CHOLILNAFIS.COM, Jakarta-Ikhlas berarti tanpa pamrih. Apa yang dilakukan semata-mata karena Allah SWT. Bahkan menurut kaum sufi, ikhlas identik dengan cinta. Ketika beribadah bukan karena mengharapa pahala atau taku dosa sehinggan dapat Surg dan selamat dari Nerak. Namun ibadahnya semata-mata karena ingin mendekatkan diri kepada Allah SWT. Ia rela masuk neraka meskipun rajin beribadah asalkan Allah SWT meridhainya.
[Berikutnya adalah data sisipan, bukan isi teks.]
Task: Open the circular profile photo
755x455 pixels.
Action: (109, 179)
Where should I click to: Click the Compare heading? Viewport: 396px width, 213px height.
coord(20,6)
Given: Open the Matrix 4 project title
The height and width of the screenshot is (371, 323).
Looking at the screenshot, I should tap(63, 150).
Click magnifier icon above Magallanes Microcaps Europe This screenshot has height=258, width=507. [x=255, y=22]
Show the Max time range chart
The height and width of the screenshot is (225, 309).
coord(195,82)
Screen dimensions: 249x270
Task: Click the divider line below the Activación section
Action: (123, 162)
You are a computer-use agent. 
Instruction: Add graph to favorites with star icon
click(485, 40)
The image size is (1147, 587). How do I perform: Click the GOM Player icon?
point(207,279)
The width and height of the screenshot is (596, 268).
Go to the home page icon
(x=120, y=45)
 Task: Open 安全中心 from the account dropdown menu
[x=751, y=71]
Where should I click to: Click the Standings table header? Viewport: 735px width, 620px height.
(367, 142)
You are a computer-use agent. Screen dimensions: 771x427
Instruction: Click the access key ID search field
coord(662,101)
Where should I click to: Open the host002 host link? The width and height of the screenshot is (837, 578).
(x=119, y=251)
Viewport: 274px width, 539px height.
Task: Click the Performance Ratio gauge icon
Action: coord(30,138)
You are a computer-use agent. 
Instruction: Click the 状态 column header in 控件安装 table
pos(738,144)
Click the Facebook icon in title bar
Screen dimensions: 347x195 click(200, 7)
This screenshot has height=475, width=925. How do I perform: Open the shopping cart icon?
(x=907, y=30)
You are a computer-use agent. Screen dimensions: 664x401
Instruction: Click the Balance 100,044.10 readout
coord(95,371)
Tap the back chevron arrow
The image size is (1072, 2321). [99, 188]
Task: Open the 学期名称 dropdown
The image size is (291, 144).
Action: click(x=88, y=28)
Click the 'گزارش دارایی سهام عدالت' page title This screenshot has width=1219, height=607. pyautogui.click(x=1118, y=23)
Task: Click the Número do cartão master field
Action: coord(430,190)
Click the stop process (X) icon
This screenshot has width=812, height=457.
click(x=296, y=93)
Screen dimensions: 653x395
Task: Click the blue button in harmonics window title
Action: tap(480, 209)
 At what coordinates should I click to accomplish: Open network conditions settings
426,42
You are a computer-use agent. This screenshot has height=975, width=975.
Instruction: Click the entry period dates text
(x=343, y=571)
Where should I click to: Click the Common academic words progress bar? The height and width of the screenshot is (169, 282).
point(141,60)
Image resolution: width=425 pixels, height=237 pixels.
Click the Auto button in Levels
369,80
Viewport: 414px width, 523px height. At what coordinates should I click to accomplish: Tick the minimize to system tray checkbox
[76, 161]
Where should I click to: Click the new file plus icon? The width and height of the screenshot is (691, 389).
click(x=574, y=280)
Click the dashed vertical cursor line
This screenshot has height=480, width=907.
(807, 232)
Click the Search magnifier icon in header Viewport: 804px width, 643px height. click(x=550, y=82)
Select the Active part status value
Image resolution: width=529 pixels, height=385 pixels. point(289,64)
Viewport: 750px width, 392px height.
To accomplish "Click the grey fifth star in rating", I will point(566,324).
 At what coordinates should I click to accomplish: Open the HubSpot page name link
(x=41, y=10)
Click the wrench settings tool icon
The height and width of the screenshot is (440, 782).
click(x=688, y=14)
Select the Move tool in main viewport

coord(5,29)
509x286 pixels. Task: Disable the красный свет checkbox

Ibandah kepada Allah rentan ternodai oleh rasa pamer (riya’), sehingga tak bernilai apapun di mata Allah SWT. Seperti shalat dengan suara bacaan keras agar dilihat dan dinilai oleh orang lain, juga saat menjadi imam dipanjangkan agar makmum memujinya, padahal saat shalat sendiri (munfarid) sangat cepat. Maka shalatnya hanya menggugurkan kewajiban saja tanpa memberi manfaat yang dampak untuk mengontrol dari berbuat munkar dan keji.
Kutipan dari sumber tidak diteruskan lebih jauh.